The Data Processing phase includes the Data Calibration of the recorded data into a commonly defined geometrical space (spatial calibration) and synchronized in a common timeline (temporal calibration). As described in the Data Collection phase, we collect four data streams that should be calibrated.

Spatial calibration determines the accurate transformation of the sensors in relation to the origin of the common coordinate system. We define the origin of the coordinate system as the position of a fiducial marker (Fig. 4). The detection and tracking of this marker is robust, fast, and simple and calculates the pose of the vision sensors that are used in Data Collection. This technique provides the versatility to include moving and static vision sensors and it is flexible for quick integration of additional sensors. The IMU data are calibrated based on hands detection which is described below.

Fig. 4
figure 4

a Sensors position in common 3D space b The view from the head camera c The view from the static camera

Temporal calibration is responsible for fixing time deviations by synchronizing the parallel data streams of the sensors. The sampling rate of all sensors has been established at 15 Hz. Data mismatches may arise because of frame drops of the sensors. An adaptive algorithm is developed and is used to synchronize the data into a single frame by matching their timestamp (Fig. 5). After the Temporal and Spatial calibration is performed the sensor data are saved again as a synchronized bag file.

Fig. 5
figure 5

Temporal calibration on two data streams

Having the data in a synchronized form indexed by frame, the next operation is Feature Extraction.
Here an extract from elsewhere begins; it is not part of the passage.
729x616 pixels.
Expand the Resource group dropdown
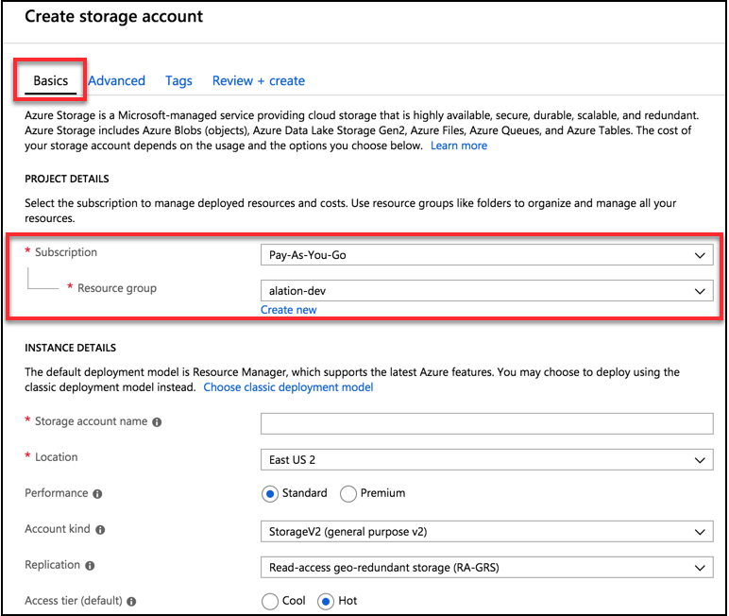point(486,291)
In this work, the hand landmarks, as well as the assembly object’s positions are used to create the complete Praxis dataset. These data were decided to be performed at the Data Processing stage because it is evaluated to be the heaviest working process. The MediaPipe (Zhang et al., 2020) library was utilized to extract the 2D hand landmarks. For object detection, we used the Detectron2 (Wu et al., 2019) library, which enables state-of-the-art detection and segmentation of objects from 2D images. An algorithm for the transformation of the hand points and the object position in the 3D space based on the recorded depth image was developed.

Since task and action recognition is the main aspect of this framework, and since the human factor is present, the ways data are saved and processed, may raise security and ethical questions.
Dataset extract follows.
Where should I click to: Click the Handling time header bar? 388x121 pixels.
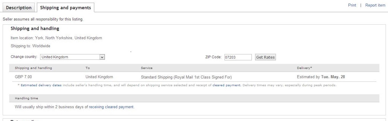26,98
In Fig. 6, there are complete storing policies for the retrieved data. Sensitive information may exist in the raw form, but in all experiments, all the augmentation techniques and enhancement methods were performed after the processing. During this step, no sensitive information was registered, and there was no correlation to the raw form of the data. It is important to note that the complete raw data that was recorded was 452 GB, and the data used to train all the models was 10–12 GB, depending on the augmentation and noise additive techniques. This is a reduction of 97% in the total amount of data. This “filtering” of the raw data can be translated to the complete removal of digital information regarding actual human faces, bodies, and any other sensitive information. For gathering the initial dataset for annotation, the users are informed that their recordings will be stored and used for training ML models. In this case, the developers are responsible for maintaining the anonymization of gathered data.

Fig. 6
figure 6

Sensitive data storing policies

To further enhance the size and remove biases from the dataset, augmentation techniques were used. The most biased value is the unnormalized distances from the world frames to each of the hand joints and the object positions. The action recognition system must understand the relative distances and the changes between them, instead of overfitting by connecting each of the classes with a fixed distance. In order to overcome this problem, two augmentation techniques were combined, and used in all the data containing spatial information. The Gaussian noise addition, and the spatial shifting transformation (SST).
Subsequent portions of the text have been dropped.